# TO DO:
Copy out the entries below exactly as they stand, but only from the line containing "How do I perform: Open 제품 리뷰 link?" through the line containing "You are a computer-use agent. Viewport: 673px".

Saved entries
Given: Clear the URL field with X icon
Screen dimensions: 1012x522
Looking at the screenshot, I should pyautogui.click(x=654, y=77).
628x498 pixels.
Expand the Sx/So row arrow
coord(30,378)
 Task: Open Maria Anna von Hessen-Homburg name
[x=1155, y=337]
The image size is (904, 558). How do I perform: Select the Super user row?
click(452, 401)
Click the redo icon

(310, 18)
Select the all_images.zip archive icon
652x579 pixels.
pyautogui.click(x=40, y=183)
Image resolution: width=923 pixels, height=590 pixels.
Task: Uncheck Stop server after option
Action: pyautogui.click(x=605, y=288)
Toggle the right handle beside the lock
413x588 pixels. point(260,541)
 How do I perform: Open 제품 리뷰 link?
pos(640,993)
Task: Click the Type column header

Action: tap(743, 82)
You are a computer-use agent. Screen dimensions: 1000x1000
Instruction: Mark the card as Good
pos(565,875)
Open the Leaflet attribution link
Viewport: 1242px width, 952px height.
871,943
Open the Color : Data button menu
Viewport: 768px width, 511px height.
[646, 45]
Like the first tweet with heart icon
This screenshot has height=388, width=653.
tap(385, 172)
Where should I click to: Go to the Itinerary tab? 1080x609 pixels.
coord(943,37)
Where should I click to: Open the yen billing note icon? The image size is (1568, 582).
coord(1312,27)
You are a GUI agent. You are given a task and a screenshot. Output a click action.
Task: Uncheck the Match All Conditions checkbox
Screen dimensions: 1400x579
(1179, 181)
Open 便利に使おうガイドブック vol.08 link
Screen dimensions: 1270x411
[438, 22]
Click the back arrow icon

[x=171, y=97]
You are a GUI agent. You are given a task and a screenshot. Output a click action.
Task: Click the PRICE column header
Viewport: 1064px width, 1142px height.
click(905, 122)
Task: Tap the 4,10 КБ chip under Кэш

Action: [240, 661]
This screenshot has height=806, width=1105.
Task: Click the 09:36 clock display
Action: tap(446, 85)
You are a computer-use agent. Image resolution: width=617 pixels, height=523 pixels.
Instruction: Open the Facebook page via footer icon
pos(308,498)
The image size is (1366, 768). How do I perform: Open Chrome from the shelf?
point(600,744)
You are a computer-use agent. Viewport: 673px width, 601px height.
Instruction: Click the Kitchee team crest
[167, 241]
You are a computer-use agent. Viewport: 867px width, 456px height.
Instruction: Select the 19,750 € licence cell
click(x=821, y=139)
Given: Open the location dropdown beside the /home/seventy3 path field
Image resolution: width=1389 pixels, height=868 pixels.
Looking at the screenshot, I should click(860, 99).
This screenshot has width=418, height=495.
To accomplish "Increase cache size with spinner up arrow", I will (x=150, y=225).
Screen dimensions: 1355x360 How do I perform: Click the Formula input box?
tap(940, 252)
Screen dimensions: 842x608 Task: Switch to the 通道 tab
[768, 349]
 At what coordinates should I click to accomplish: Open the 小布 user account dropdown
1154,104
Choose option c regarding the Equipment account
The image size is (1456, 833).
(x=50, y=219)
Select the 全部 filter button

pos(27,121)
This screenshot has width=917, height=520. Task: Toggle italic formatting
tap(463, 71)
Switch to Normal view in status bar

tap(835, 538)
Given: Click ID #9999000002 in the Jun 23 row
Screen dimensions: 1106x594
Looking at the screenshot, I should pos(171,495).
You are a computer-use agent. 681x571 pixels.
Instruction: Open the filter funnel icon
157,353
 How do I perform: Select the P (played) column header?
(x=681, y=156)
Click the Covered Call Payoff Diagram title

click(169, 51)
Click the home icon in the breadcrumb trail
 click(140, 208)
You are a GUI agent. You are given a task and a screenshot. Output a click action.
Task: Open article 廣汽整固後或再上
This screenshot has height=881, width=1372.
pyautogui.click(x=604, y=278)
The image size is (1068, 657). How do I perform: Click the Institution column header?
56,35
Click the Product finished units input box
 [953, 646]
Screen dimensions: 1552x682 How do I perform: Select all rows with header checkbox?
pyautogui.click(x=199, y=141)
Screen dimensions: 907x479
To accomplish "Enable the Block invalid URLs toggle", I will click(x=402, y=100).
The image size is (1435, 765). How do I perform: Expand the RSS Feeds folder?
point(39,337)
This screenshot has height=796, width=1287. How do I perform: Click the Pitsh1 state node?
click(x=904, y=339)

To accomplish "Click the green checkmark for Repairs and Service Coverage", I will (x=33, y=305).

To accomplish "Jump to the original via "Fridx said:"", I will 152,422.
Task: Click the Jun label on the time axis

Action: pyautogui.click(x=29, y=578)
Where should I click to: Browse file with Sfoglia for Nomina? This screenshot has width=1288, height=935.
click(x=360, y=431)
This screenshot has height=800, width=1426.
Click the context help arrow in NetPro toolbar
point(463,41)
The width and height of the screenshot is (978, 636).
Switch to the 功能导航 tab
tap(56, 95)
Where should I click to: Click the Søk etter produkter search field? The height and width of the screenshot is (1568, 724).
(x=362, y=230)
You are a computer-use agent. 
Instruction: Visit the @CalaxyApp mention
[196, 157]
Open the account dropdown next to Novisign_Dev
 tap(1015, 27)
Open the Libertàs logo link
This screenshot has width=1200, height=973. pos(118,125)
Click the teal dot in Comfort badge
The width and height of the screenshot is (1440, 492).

# SOLVED PROBLEM:
 How do I perform: Open 제품 리뷰 link?
pos(640,993)
Task: Click the Type column header

Action: tap(743, 82)
You are a computer-use agent. Screen dimensions: 1000x1000
Instruction: Mark the card as Good
pos(565,875)
Open the Leaflet attribution link
Viewport: 1242px width, 952px height.
871,943
Open the Color : Data button menu
Viewport: 768px width, 511px height.
[646, 45]
Like the first tweet with heart icon
This screenshot has height=388, width=653.
tap(385, 172)
Where should I click to: Go to the Itinerary tab? 1080x609 pixels.
coord(943,37)
Where should I click to: Open the yen billing note icon? The image size is (1568, 582).
coord(1312,27)
You are a GUI agent. You are given a task and a screenshot. Output a click action.
Task: Uncheck the Match All Conditions checkbox
Screen dimensions: 1400x579
(1179, 181)
Open 便利に使おうガイドブック vol.08 link
Screen dimensions: 1270x411
[438, 22]
Click the back arrow icon

[x=171, y=97]
You are a GUI agent. You are given a task and a screenshot. Output a click action.
Task: Click the PRICE column header
Viewport: 1064px width, 1142px height.
click(905, 122)
Task: Tap the 4,10 КБ chip under Кэш

Action: [240, 661]
This screenshot has height=806, width=1105.
Task: Click the 09:36 clock display
Action: tap(446, 85)
You are a computer-use agent. Image resolution: width=617 pixels, height=523 pixels.
Instruction: Open the Facebook page via footer icon
pos(308,498)
The image size is (1366, 768). How do I perform: Open Chrome from the shelf?
point(600,744)
You are a computer-use agent. Viewport: 673px width, 601px height.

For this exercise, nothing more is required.